Family members should also allow extra time for the patient to respond, especially to process and formulate their thoughts. Do not interrupt while they are talking, speech, as this may deter them from speaking and communication. Be patient and wait for their response. Try to speak slowly and give them sufficient time to process. Repeat key words or phrases several times for emphasis. If you are familiar with the patient’s specific difficulties, you can provide supportive prompts. For example, if the patient struggles to express a thought and fail to do so, you might model lip movements, offer multiple-choice or yes/no questions, or provide a single-word cue to help them articulate their response.
Q8. Is there a critical period for speech therapy? Should treatment still be sought if it is missed?
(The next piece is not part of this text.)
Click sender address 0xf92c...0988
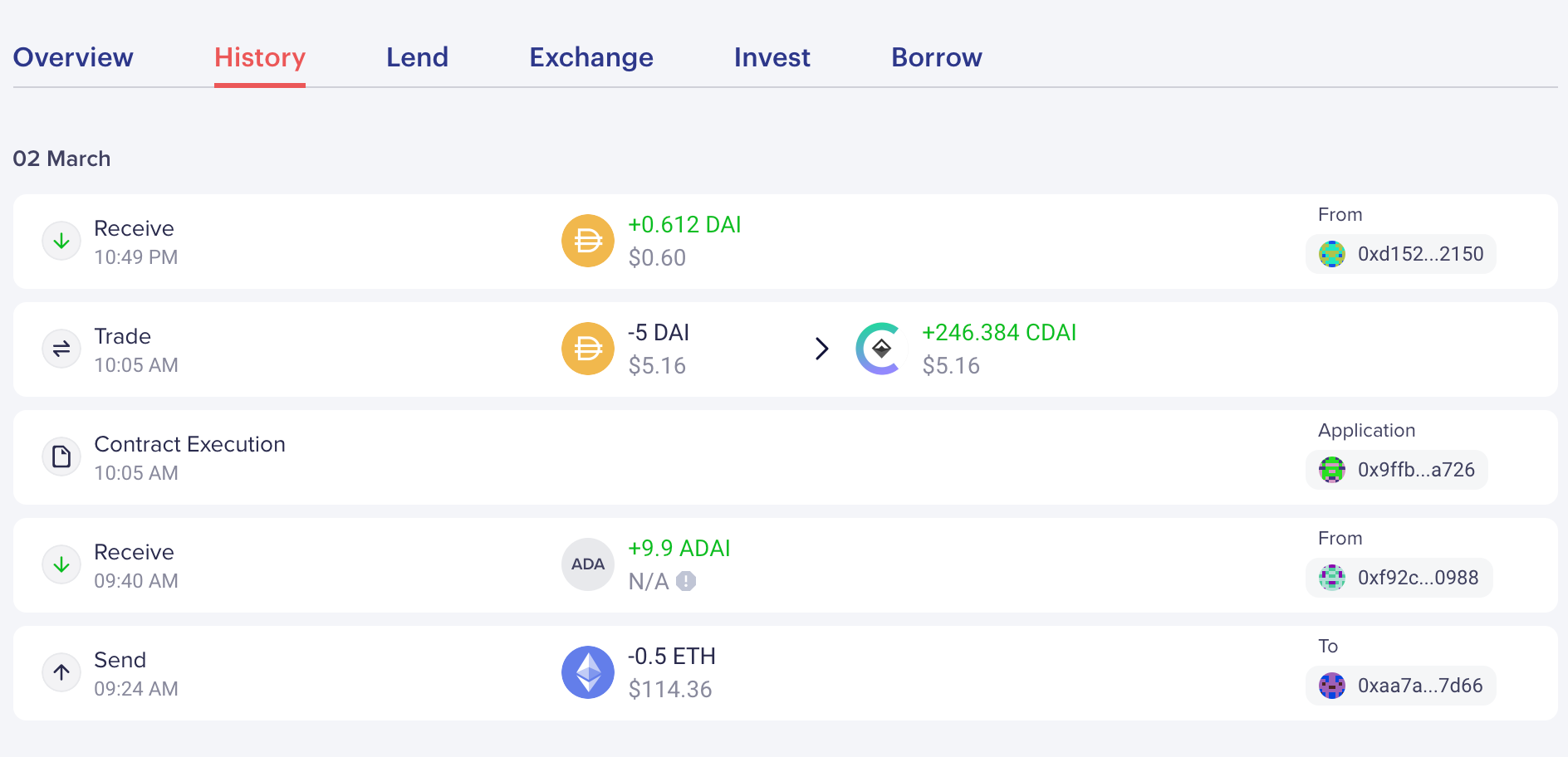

Generally speaking, the critical period refers to the first three to six months after stroke, during which the recovery is most rapid. However, more and more recent studies have shown that progress can still be achieved six months or even one to two years post-stroke, though at a slower rate than in the initial six months. In addition to the time elapsed after the stroke, several factors influence a patient’s recovery potential, such as one’s willingness to engage in therapy, frequency of practice, family support, emotional wellbeing, and overall functional abilities. Some patients with limited verbal capabilities, or those who have had a stroke for some time, can still achieve improvements through speech therapy and maintain existing abilities to prevent further deterioration. Augmentative and alternative communication tools, such as a communication book, are often designed for patients with restricted verbal capabilities. With non-verbal means, such as convey instructions with pictures and texts, these methods can help patients express themselves and make it easier for others to understand their thoughts. Therefore, regardless of how long it has been since the stroke, patients can still achieve improvement by consulting a speech therapist for assessment and follow-up.